The switch is in line with efforts from some companies in the beverage industry to move away from plastic in recent years. In 2022, Coors Light announced it would stop using the plastic ring carrier in its North American brands, and Grupo Modelo, which has several beer brands, pledged a $4 million investment to move away from plastic packaging, according to the New York Times.

In early April, production at the Liberty Coca-Cola Beverages plant in Philadelphia stopped for about 20 days to install the new equipment necessary for the carriers, which took seven months to build in France, according to Michael Fein, the company’s senior director of procurement. The company spent $3.5 million to make the change, which includes the cost of equipment and installation, McGorry said.

Coca-Cola, Sprite, and Dr Pepper are some of the drinks customers in the Philadelphia region might see soon on store shelves with the new carrier. The new carrier is about 4 cents more expensive per six-pack than the old one, McGorry said, but the company won’t be passing on that cost to customers.

“Most of the sustainability is going to cost you more, but if you truly believe it’s the right thing to do, you don’t always look through a cost lens,” McGorry said.

Liberty Coca-Cola Beverages, which has plants in New Jersey, Pennsylvania, and New York, employs 3,200 workers, and about 600 work out of the Philadelphia facility. Unionized workers went on strike last year in Philadelphia over wage increases and retirement and health-care benefits. They ended the three-week strike after reaching an agreement on a five-year contract. No workers will be directly hired or laid off at the Philly facility as a result of the new carrier paperboard technology, McGorry said.

The company sells about 90 million cases of beverages a year to customers including supermarkets, drug stores, and convenience stores across Pennsylvania, New York, New Jersey, Connecticut, and Delaware. Of those cases, 70 million are produced by the company itself, and the rest arrive at the company’s facilities fully manufactured and ready to deliver to the customer.

The business began using a cardboard carrier for canned beverages at its New York facility two years ago.

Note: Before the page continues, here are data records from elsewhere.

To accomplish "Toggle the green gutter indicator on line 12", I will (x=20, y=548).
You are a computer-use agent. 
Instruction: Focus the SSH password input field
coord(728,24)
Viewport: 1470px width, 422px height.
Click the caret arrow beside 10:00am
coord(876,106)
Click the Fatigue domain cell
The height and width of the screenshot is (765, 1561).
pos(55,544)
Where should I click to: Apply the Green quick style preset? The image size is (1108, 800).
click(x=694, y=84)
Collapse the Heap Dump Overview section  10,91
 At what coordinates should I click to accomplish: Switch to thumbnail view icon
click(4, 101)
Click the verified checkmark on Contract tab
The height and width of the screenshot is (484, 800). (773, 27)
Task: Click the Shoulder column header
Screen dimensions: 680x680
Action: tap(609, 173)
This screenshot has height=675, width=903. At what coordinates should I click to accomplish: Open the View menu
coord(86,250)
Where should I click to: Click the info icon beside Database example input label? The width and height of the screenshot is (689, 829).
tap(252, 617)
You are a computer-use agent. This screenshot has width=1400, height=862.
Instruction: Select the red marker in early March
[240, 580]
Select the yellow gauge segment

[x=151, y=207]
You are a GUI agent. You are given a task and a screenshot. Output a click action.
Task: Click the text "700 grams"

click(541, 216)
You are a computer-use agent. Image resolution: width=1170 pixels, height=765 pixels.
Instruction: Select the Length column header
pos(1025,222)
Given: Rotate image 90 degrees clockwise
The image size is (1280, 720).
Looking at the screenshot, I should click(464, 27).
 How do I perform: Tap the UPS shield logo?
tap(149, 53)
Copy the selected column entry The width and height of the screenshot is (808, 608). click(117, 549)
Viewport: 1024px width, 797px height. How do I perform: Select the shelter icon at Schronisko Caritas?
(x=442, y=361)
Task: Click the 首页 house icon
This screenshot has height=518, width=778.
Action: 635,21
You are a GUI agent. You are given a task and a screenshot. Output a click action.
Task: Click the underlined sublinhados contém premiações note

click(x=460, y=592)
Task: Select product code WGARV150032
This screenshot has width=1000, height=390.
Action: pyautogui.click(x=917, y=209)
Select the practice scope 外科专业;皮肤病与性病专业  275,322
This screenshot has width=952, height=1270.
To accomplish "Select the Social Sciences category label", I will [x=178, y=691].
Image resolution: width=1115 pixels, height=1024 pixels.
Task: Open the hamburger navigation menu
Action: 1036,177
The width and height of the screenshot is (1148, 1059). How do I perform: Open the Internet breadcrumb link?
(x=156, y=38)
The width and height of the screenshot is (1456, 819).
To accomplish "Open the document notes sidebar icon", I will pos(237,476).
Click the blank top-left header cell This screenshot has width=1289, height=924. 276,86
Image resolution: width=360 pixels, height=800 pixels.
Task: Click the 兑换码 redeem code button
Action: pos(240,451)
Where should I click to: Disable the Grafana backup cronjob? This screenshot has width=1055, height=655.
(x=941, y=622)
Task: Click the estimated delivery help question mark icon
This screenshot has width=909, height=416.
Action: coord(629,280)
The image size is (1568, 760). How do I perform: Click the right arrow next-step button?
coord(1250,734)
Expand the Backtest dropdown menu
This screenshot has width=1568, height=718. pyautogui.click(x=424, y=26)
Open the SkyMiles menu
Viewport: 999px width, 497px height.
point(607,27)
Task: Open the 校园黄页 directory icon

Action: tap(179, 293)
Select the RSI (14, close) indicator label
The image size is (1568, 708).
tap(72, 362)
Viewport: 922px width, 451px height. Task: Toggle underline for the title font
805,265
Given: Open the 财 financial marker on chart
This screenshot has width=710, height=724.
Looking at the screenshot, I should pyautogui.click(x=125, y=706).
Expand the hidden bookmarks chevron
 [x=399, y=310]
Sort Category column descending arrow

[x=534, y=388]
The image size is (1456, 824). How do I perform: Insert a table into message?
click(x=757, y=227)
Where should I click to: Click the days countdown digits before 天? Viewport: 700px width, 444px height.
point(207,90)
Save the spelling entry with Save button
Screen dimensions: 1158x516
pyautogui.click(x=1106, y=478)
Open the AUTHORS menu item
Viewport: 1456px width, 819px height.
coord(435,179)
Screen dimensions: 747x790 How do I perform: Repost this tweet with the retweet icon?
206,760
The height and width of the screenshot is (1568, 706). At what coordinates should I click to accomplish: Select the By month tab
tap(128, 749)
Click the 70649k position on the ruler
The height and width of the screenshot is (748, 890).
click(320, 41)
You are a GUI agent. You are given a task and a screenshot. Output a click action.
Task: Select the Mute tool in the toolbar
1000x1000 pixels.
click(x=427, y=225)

With this new carrier for plastic bottles, the bottler will no longer produce any products with plastic ring carriers, although it is still distributing products produced by other beverage companies that still have them.

By not using any plastic ring carriers, Liberty Coca-Cola Beverages is reducing its plastic use by 200,000 pounds a year, according to the company.

“The six-pack ring is sort of that classic image of litter in our oceans, our waterways,” said Faran Savitz, an advocate with PennEnvironment, a nonprofit advocacy organization. “Plastic breaks down into harmful microplastics which we’re finding in all sorts of frightening places.”

The paperboard used for the new carrier has no plastic film, and more than 75% of the fibers can be recovered through a standard recycling process, according to the company.

Having packaging that can be easily recycled is better than one that is either difficult or impossible to recycle, like a traditional six-pack ring, Savitz said. Still, there is more companies could be doing from an environmental standpoint, he said.

“The best option would be packaging that could be returned and reused or to reduce the packaging wholesale,” he said. “We want to reduce our waste first. We want to reuse what we can and then we turn to recycling.”